Josh Haberman

I am having a very difficult time deciding whether to go through with the C++ port of upb or to stay in C.

I’ve ported about one third of upb to C++, on a branch, to see how it would turn out. It was a ton of work. Here are my current observations:

• The C++ is cleaner, more readable, less error-prone code. It’s just a fact. Compare for yourself (C: upb_def.h, upb_def.c; C++: upb_def.h, upb_def.cc). This is due to numerous factors:
  • type-safe containers means fewer casts.
  • “public” and “private” keywords make it easy to separate the private parts of your interface, without having to specify in comments which is which.
  • namespaces and class scope mean that I don’t have to write out my identifiers like upb_fielddef_dothis(), I can just write DoThis().
  • real inheritance and member classes mean I don’t have to explicitly call all the right constructors/destructors, or write explicit casts for upcasts
  • destructors that are guaranteed to run on scope exit mean I can use RAII patterns like mutexes that automatically unlock when the scope is exited
• The source got shorter; the portion I ported went from 1483 lines to 1133, or a ~30% reduction.
• The binary got a LOT bigger. I had one function get literally 5x as big. I haven’t figured out why this happened yet. I used templates to make the table generic, but I was extremely careful to make sure that the template only generated a small amount of code — basically just the hash lookup routine, which is small (note: the hash function for strings was not templated or inlined). But another issue is that the C++ compiler appears to emit multiple copies of the same function in the same object file! For example, I found some virtual destructors emitted literally three times in the same file. Why is this?
• I just heard back from a security guru from the Google security team, who said that C is often easier to audit than C++ because it’s easier to figure out what is actually going on, without having to dig through layers of abstraction. This surprised me (maybe it shouldn’t have, since Sam Quigley said the same thing in a comment on my last entry), but I was also a little bit relieved.

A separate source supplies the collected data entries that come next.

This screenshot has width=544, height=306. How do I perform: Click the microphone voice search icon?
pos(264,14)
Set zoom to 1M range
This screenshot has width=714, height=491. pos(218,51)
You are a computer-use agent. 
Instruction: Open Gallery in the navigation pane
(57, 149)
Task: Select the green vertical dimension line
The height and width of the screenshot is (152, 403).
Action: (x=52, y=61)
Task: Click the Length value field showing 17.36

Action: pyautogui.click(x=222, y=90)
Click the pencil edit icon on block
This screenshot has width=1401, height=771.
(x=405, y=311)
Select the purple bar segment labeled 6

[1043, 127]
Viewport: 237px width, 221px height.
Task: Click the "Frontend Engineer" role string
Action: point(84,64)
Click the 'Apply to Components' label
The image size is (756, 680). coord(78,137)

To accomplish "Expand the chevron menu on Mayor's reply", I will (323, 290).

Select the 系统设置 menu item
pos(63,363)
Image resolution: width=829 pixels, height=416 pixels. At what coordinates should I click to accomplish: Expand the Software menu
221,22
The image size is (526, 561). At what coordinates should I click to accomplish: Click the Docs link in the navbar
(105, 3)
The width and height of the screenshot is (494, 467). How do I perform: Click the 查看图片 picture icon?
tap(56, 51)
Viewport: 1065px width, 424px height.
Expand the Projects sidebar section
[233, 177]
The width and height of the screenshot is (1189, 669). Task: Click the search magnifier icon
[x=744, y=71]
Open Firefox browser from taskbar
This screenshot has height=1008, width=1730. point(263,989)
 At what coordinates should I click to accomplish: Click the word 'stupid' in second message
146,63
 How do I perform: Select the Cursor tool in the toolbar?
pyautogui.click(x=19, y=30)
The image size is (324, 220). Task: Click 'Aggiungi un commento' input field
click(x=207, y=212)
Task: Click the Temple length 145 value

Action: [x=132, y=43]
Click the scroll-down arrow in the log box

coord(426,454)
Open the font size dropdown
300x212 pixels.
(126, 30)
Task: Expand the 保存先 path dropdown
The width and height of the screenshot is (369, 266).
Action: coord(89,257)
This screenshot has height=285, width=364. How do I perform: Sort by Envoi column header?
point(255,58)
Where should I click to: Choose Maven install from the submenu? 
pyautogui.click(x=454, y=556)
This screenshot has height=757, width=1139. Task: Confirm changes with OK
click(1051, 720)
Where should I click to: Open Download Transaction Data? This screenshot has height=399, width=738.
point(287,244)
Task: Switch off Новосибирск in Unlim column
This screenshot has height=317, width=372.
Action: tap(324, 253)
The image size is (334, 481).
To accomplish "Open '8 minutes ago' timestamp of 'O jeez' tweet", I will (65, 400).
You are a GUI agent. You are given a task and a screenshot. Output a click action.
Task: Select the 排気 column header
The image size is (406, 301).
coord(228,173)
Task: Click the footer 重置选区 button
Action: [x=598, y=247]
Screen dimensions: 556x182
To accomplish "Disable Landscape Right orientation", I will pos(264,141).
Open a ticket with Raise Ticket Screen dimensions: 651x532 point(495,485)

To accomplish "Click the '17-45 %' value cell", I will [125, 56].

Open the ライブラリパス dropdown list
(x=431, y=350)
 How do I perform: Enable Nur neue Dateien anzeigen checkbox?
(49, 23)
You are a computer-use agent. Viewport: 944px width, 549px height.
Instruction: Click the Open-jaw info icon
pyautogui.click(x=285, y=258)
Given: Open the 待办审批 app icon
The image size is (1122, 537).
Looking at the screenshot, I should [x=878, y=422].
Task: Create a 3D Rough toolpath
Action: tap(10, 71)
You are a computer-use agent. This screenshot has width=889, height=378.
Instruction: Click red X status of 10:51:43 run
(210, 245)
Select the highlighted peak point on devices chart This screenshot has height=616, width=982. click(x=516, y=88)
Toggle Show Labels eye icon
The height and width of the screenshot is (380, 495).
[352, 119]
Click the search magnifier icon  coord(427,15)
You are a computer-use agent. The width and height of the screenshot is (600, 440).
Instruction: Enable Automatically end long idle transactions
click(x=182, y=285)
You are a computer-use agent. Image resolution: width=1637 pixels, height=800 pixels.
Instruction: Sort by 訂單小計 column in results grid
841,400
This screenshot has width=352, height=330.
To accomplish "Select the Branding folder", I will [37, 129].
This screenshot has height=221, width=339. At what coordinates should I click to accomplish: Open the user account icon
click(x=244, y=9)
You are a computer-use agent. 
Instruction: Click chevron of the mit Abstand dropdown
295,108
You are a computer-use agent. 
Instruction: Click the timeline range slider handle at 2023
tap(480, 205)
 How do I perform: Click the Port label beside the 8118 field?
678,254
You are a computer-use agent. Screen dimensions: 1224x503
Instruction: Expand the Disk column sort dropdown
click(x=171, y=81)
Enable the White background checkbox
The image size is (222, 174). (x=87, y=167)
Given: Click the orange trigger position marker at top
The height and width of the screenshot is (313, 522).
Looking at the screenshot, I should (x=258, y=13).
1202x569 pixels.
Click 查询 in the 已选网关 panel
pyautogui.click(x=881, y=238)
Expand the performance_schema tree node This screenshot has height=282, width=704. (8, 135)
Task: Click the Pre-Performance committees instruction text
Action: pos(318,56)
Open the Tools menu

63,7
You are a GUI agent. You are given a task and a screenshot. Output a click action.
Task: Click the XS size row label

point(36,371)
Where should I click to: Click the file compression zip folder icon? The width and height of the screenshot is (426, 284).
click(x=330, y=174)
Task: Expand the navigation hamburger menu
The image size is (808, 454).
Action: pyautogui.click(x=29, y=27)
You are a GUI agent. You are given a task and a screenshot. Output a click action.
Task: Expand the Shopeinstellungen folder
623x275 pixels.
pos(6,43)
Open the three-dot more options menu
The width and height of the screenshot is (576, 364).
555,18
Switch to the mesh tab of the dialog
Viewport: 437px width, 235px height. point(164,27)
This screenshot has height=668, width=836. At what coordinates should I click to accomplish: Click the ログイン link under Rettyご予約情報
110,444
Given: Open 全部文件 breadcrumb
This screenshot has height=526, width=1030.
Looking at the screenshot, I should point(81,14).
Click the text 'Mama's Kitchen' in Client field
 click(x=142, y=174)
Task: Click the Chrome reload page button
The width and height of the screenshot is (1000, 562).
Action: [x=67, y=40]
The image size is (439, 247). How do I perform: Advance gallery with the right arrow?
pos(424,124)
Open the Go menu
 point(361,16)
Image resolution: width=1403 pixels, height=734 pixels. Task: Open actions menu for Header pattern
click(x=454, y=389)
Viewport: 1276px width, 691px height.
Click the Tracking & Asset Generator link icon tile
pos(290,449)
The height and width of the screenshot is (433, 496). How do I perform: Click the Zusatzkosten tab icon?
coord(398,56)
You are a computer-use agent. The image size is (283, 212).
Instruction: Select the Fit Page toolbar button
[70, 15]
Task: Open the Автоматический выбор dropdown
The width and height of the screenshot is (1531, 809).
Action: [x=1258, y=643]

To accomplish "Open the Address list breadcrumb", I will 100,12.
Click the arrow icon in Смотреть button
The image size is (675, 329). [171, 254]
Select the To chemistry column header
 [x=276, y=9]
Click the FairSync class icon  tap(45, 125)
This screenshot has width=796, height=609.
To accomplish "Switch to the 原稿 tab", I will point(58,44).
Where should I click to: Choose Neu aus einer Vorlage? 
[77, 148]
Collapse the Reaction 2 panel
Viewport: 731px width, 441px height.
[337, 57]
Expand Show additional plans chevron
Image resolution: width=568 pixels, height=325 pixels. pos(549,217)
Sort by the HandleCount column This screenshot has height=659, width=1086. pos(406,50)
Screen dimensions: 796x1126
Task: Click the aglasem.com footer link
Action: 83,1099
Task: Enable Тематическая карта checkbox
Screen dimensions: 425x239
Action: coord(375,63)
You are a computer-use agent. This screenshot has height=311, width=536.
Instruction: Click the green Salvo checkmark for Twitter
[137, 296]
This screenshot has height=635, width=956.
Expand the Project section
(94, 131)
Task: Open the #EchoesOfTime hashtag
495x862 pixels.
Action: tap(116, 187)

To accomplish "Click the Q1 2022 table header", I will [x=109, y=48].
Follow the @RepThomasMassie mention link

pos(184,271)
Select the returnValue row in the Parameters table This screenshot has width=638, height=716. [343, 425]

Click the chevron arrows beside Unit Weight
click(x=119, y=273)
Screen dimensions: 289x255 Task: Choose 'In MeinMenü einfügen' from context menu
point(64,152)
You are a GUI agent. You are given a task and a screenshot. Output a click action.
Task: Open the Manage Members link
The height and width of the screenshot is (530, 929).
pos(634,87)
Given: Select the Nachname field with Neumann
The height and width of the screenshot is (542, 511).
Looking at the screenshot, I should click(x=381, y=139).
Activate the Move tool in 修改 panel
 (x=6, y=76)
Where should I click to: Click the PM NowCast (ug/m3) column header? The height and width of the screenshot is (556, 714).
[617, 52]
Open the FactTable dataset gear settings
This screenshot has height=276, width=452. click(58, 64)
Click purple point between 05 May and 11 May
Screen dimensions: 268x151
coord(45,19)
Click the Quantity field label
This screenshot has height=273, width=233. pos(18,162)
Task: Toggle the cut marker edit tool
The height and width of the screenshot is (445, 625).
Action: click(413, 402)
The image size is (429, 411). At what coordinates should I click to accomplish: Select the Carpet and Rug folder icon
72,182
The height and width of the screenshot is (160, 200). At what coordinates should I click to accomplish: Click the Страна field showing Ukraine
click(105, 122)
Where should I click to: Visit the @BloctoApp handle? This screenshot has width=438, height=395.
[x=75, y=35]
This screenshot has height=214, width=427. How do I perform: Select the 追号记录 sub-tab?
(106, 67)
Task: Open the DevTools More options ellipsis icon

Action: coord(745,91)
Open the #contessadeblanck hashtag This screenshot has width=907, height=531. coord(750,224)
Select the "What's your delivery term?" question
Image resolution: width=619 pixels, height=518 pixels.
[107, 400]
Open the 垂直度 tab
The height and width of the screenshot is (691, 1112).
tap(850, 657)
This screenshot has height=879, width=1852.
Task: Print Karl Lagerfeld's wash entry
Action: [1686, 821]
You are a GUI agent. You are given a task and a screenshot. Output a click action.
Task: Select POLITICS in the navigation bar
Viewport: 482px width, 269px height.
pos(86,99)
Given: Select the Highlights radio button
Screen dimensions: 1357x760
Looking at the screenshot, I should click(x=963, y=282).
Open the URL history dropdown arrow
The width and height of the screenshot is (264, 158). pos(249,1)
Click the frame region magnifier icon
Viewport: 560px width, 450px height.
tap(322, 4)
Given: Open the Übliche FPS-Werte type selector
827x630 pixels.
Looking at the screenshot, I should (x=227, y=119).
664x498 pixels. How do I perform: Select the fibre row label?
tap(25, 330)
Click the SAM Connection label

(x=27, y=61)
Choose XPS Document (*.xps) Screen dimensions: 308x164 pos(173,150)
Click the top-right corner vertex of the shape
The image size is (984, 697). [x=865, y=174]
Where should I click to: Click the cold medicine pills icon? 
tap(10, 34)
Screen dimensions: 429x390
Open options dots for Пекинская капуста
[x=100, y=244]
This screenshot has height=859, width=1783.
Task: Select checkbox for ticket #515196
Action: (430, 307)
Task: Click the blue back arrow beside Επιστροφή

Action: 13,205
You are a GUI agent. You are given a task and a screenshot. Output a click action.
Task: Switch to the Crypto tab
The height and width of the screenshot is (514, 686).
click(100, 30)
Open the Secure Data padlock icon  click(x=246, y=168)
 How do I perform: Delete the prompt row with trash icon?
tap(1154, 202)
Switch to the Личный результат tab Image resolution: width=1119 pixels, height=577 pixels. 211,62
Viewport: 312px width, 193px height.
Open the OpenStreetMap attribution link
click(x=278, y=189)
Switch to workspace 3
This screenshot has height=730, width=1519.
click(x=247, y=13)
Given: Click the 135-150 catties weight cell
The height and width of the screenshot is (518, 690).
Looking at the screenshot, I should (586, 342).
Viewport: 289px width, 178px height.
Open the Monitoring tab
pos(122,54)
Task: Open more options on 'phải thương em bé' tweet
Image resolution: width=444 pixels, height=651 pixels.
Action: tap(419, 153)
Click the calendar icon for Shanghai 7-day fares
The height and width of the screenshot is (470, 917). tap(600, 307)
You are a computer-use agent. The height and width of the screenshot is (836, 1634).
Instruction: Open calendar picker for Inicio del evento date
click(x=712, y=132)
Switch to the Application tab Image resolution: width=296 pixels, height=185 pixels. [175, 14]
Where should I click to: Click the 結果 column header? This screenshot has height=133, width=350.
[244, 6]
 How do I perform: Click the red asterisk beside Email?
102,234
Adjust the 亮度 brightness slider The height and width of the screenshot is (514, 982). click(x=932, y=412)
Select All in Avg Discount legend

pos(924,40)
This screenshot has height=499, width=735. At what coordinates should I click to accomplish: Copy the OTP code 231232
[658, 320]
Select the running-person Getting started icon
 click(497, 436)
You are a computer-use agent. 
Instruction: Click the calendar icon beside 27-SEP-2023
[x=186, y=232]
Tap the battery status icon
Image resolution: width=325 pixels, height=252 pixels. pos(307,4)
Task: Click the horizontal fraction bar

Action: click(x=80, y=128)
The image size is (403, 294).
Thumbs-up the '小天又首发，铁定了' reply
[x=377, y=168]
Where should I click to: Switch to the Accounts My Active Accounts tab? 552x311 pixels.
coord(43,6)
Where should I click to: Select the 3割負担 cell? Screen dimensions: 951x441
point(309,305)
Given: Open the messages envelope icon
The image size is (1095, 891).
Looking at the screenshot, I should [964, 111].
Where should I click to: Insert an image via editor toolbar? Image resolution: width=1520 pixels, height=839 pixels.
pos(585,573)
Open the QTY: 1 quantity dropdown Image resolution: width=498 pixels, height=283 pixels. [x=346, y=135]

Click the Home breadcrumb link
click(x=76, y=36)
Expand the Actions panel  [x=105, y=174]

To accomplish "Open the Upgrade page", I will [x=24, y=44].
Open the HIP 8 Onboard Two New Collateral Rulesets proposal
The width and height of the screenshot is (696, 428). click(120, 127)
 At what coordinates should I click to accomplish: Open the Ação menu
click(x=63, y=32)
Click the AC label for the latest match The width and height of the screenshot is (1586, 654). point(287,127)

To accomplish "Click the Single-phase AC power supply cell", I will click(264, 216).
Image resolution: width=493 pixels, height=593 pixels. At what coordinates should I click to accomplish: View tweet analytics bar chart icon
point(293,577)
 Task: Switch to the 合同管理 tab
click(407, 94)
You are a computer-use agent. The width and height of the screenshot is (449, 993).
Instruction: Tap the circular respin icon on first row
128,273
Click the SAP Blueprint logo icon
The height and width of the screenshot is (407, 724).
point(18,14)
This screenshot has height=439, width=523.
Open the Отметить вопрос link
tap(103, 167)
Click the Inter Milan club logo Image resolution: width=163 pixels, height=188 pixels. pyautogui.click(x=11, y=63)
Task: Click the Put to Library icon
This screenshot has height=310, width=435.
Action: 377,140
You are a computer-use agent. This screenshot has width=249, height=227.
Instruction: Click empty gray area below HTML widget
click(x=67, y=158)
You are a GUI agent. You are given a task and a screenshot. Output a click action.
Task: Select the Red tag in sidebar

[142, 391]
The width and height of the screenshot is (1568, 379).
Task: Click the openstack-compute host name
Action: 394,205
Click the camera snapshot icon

I’m leaning towards sticking with C, for the following reasons:

• C++ compilers aren’t very good at keeping things small, even when you are juducious with your use of templates.
• C++ compilers are much more complicated that C compilers, and therefore not as ubiquitous or as easy to trust generally.
• C isn’t harder to audit for security than C++, and may actually be easier.

I’ll try to take some of the lessons I learned from my partial C++ port to make the C more readable.